## WHAT YOU WILL DO
Scan the entries below for the word "agent". Copy out every line in which it occurs.

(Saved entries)

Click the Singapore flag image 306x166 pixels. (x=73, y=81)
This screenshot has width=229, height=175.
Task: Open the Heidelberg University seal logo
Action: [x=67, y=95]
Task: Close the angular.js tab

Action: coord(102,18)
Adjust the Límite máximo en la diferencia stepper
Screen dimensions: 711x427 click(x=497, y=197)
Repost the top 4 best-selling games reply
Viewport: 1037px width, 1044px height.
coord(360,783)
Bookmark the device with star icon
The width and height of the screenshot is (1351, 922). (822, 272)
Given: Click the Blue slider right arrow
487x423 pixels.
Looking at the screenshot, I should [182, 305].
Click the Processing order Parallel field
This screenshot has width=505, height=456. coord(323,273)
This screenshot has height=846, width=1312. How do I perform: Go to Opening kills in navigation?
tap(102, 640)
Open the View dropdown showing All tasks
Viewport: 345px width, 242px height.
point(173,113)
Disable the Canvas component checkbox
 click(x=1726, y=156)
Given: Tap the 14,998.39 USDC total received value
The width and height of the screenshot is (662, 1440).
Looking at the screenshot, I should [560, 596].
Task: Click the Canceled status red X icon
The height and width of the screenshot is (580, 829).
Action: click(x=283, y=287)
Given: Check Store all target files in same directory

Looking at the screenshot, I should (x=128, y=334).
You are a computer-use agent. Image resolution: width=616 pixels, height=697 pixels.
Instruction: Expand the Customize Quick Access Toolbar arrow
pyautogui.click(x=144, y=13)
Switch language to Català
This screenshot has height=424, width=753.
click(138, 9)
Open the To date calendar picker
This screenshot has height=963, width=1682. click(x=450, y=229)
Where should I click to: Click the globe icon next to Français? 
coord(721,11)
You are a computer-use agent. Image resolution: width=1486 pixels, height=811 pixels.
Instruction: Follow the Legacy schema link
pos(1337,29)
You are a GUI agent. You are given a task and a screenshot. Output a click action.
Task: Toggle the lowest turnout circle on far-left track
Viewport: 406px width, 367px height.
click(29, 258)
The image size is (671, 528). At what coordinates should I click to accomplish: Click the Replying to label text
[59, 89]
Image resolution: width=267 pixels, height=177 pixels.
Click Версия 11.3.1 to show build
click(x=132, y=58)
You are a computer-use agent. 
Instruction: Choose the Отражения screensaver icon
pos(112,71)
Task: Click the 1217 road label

## COMPLETED TASK
You are a computer-use agent. Image resolution: width=616 pixels, height=697 pixels.
You are a computer-use agent. Image resolution: width=1486 pixels, height=811 pixels.
You are a GUI agent. You are given a task and a screenshot. Output a click action.
You are a computer-use agent. 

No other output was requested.